→ Exercise brief: Which of the lines below contain the string "Việt"? Pull each one out of the data.

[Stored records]
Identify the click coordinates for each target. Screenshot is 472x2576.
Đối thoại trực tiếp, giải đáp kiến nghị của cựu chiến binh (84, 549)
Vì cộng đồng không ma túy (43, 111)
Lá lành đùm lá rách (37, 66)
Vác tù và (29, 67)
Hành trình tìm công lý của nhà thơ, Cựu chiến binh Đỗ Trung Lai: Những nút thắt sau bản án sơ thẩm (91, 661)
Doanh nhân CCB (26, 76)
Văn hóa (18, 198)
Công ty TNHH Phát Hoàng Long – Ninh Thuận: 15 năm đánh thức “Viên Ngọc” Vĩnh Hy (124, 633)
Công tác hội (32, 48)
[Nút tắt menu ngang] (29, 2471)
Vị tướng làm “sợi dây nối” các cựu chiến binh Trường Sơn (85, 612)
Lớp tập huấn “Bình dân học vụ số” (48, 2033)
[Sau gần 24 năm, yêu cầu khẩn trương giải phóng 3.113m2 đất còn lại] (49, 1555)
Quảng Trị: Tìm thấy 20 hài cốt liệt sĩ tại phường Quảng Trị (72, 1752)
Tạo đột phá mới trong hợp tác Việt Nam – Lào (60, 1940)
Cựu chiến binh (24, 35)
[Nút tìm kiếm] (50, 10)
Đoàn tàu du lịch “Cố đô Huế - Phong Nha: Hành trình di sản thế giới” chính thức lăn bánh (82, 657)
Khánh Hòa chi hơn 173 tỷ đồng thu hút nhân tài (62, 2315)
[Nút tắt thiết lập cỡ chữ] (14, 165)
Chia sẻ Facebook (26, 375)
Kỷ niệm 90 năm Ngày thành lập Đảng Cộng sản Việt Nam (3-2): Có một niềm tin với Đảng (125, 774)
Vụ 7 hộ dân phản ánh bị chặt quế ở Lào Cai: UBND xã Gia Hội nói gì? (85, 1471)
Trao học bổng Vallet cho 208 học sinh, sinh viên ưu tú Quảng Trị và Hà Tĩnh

→ Worked solution:
Tạo đột phá mới trong hợp tác Việt Nam – Lào (60, 1940)
Kỷ niệm 90 năm Ngày thành lập Đảng Cộng sản Việt Nam (3-2): Có một niềm tin với Đảng (125, 774)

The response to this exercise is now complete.